Kepala BKPSDM Kota Banda Aceh, Emila Sovayana, mengatakan penerapan LeDi-DMS merupakan tindak lanjut Surat Edaran Kepala Badan Kepegawaian Negara (BKN) Nomor 11 Tahun 2025 tentang Perlindungan dan Pemanfaatan Arsip ASN melalui Document Management System.
Menurut Emila, digitalisasi arsip menjadi langkah penting untuk menghadirkan layanan kepegawaian yang lebih cepat, mudah, dan efisien, sekaligus mengurangi risiko hilang atau rusaknya dokumen akibat kelalaian, bencana, maupun keadaan kahar.
“Tujuan utama program ini adalah menghadirkan layanan manajemen ASN yang lebih cepat, mudah, dan efisien, sekaligus melindungi arsip kepegawaian dari risiko kehilangan atau kerusakan,” kata Emila, Selasa (14/7/2026).
Ia menjelaskan, LeDi-DMS merupakan salah satu dari 12 kebijakan Pro Karier ASN yang dikembangkan BKN dan sejalan dengan agenda transformasi digital Pemerintah Kota Banda Aceh dalam RPJM 2025–2029.
Saat ini, terdapat sekitar 6.250 ASN di lingkungan Pemerintah Kota Banda Aceh yang ditargetkan memanfaatkan sistem tersebut dalam pengelolaan dokumen kepegawaiannya.
Secara nasional, sebanyak 6,7 juta ASN telah memiliki akun Lemari Digital, sementara 643 instansi pemerintah telah mengimplementasikan sistem tersebut untuk mengelola arsip kepegawaian secara elektronik.
Sementara itu, Arsiparis Ahli Pertama Bidang Mutasi, Promosi, dan Informasi BKPSDM Kota Banda Aceh, Muhammad Rizky Sidik, mengatakan LeDi-DMS kini dilengkapi delapan fitur baru yang mempermudah pengelolaan arsip digital.
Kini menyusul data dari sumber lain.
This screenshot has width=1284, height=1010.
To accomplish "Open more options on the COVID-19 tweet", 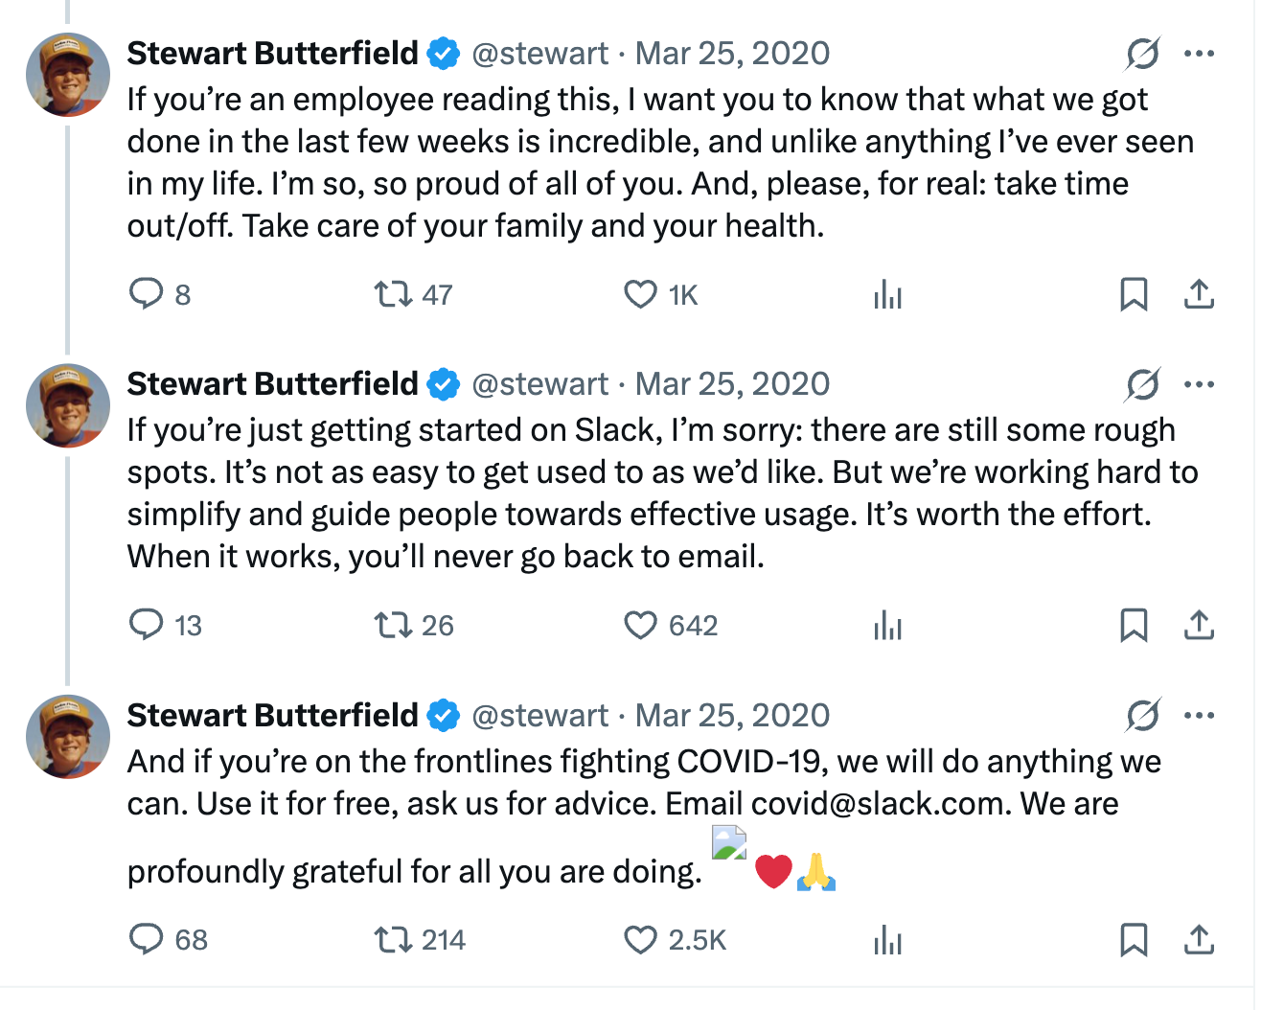I will click(1199, 715).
Menurutnya, dokumen yang berasal dari Sistem Informasi ASN (SIASN) akan tersimpan secara otomatis, sedangkan dokumen pendukung seperti ijazah, sertifikat, dan piagam penghargaan dapat diunggah langsung melalui LeDi-DMS maupun aplikasi MyASN.
Selain itu, sistem juga dibekali pengamanan berlapis, mulai dari multi-factor authentication (MFA) hingga pemantauan akses secara real time untuk menjaga keamanan arsip digital ASN.
“Dengan administrasi yang lebih cepat dan tertata, ASN dapat lebih fokus menjalankan tugas sehingga pelayanan kepada masyarakat juga menjadi lebih optimal,” ujar Rizky.